_YOUR GOAL:_
Revise the entries below by replacing "dropdown" with "drop-down menu" and leaving everything else unchanged.

## Begin DATA FOR PROCESSING

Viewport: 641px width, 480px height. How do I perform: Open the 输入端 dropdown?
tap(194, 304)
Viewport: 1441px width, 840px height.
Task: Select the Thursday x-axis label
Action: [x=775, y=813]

## End DATA FOR PROCESSING

_SOLUTION:_
Viewport: 641px width, 480px height. How do I perform: Open the 输入端 drop-down menu?
tap(194, 304)
Viewport: 1441px width, 840px height.
Task: Select the Thursday x-axis label
Action: [x=775, y=813]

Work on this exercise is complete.